RBNZ general counsel Nick McBride said the bank typically heard from two to three whistleblowers each year, but since the conduct review began there have been more. In the past, emails had often come through the central bank's general enquiry system and so the RBNZ wanted to streamline this.
"It's been triggered by the conduct and culture review and we've been behind the times honestly, and want to remedy that," he said.
Phone calls and emails will be dealt with by the bank's compliance team. The central bank stressed it does not take complaints from customers but is looking for employees or former bank employees with information.
The move surprised the NZ Bankers' Association, which has been working on its own industry-wide scheme to provide an independent alternative to the banks' current whistleblowing services.
A spokesman said its initiative was a response to the regulators' reviews but was still in progress.
McBride said its offering was "complementary" to what the banks provide and it was natural for a regulator to have something that employees would trust.
The RBNZ encouraged employees to look at their own internal policy first. If they did not feel that was appropriate, either because they thought their employer may cover up the issue, or had not resolved the matter despite the disclosure, they should get in touch with the regulator.

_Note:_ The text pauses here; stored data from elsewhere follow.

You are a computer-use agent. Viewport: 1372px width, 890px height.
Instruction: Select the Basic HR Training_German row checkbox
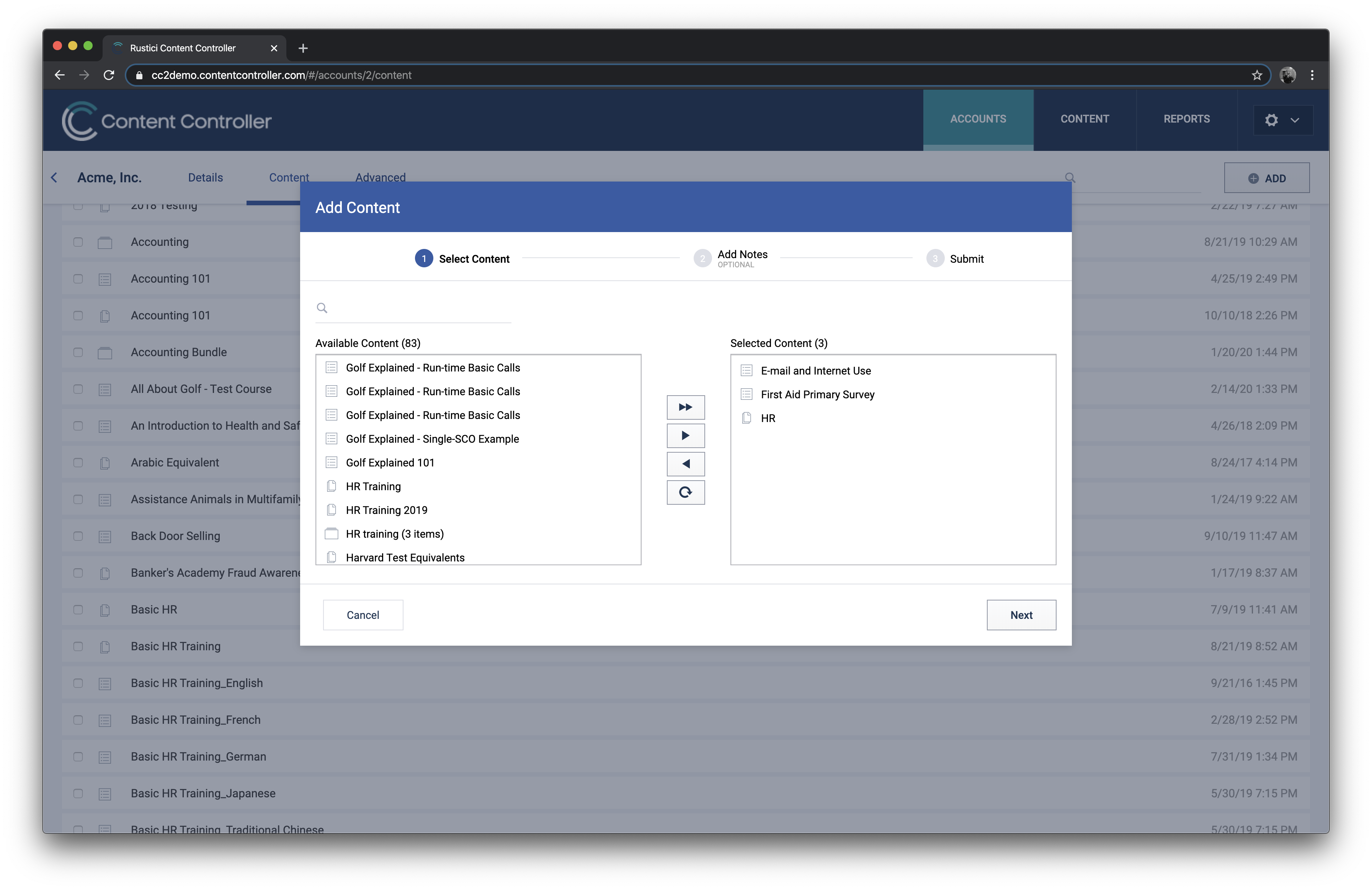(78, 757)
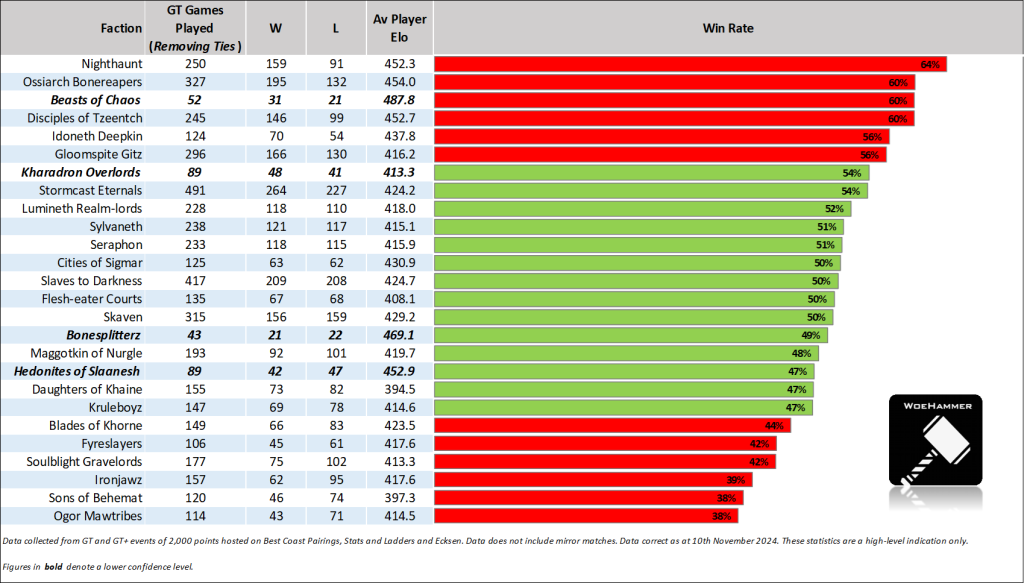Select the Win Rate column header
This screenshot has width=1024, height=583.
pos(728,28)
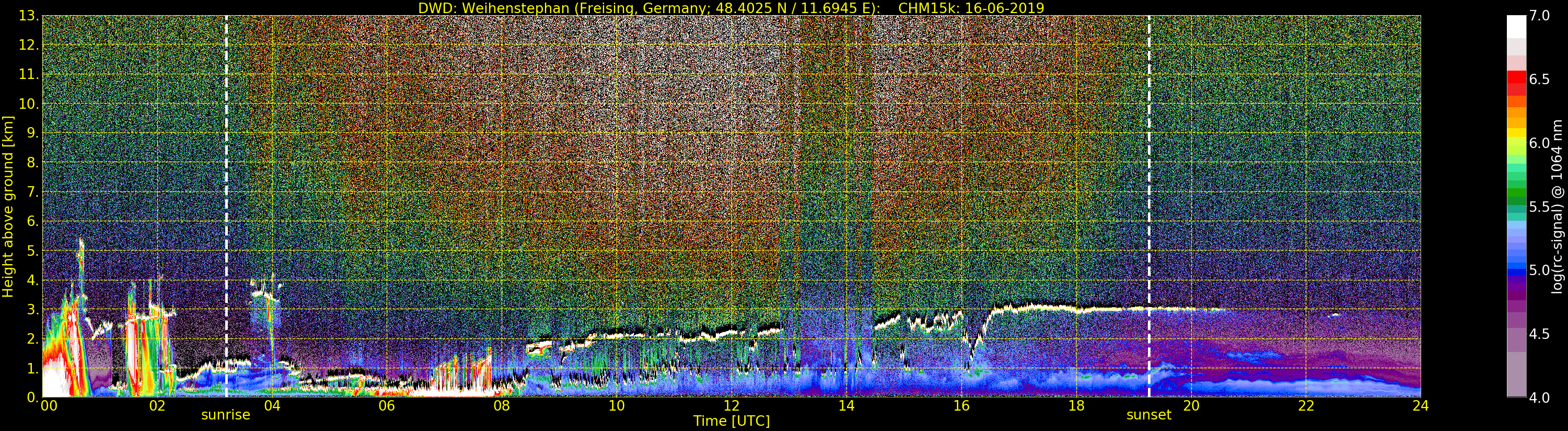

"The banks' internal whistleblower schemes are actually quite good and we have had some people take issues through to their head office and we've been impressed by the extent to which complaints have been taken seriously. There's no evidence to say they are not taken seriously but we should have something external," McBride added.
The lawyer said the move was part of a wider beefing up of the central bank's enforcement and investigations function.
Victoria University of Wellington professor of public administration Michael Macaulay said it was always good to have independent avenues but whether more whistleblowers would now come forward was unknown.
"In the vast majority of cases the reason why people don't blow the whistle isn't because they are scared of the consequences, it is because they don't even realise what they are in," the whistleblowing expert said.
The Commerce Commission already has a whistleblowing tool which allows users to submit information through an anonymous mailbox.